> Goal: Extract everything from the line containing "Click the Twitter bird logo" down to the line containing "[x=518, y=660]", copying those lines exactly as they appear in the items.

> Data for this exercise:
-*-*-

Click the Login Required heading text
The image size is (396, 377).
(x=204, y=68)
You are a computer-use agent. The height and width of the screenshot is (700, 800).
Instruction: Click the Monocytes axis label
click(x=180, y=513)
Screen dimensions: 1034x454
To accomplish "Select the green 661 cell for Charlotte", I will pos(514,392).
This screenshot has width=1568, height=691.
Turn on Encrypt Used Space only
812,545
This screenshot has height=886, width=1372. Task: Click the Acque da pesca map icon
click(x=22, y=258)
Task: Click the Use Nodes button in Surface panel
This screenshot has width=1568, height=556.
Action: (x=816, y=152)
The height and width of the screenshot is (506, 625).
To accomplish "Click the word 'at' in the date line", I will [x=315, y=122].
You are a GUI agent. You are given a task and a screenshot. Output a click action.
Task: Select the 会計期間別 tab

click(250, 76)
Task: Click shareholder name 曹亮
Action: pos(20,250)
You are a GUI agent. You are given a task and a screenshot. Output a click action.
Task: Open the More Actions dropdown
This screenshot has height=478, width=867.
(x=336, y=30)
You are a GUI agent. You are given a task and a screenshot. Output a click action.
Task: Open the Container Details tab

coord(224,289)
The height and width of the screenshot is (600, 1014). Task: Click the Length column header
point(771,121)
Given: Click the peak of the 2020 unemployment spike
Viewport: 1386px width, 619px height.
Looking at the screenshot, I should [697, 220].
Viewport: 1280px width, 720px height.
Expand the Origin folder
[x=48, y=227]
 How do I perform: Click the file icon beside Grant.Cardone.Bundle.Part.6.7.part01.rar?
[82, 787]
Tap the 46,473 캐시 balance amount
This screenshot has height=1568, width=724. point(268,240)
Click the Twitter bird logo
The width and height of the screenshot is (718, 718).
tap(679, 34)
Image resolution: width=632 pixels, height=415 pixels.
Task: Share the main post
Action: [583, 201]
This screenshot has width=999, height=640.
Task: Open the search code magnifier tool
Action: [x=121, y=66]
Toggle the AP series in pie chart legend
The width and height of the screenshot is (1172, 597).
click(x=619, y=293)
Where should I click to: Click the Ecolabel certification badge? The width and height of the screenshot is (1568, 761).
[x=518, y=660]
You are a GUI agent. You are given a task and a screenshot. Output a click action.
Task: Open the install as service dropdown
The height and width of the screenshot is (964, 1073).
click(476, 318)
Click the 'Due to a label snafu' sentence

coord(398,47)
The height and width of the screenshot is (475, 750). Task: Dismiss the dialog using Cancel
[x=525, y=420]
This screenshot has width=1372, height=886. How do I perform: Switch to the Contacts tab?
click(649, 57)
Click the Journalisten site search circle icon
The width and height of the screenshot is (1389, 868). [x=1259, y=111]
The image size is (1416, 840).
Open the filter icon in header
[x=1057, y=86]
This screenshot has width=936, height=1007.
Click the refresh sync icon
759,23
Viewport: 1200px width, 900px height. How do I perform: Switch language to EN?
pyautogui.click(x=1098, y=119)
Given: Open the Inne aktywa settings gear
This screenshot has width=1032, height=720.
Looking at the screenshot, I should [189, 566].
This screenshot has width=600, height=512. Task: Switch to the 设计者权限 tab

-*-*-

> Written answer:
Click the Twitter bird logo
The width and height of the screenshot is (718, 718).
tap(679, 34)
Image resolution: width=632 pixels, height=415 pixels.
Task: Share the main post
Action: [583, 201]
This screenshot has width=999, height=640.
Task: Open the search code magnifier tool
Action: [x=121, y=66]
Toggle the AP series in pie chart legend
The width and height of the screenshot is (1172, 597).
click(x=619, y=293)
Where should I click to: Click the Ecolabel certification badge? The width and height of the screenshot is (1568, 761).
[x=518, y=660]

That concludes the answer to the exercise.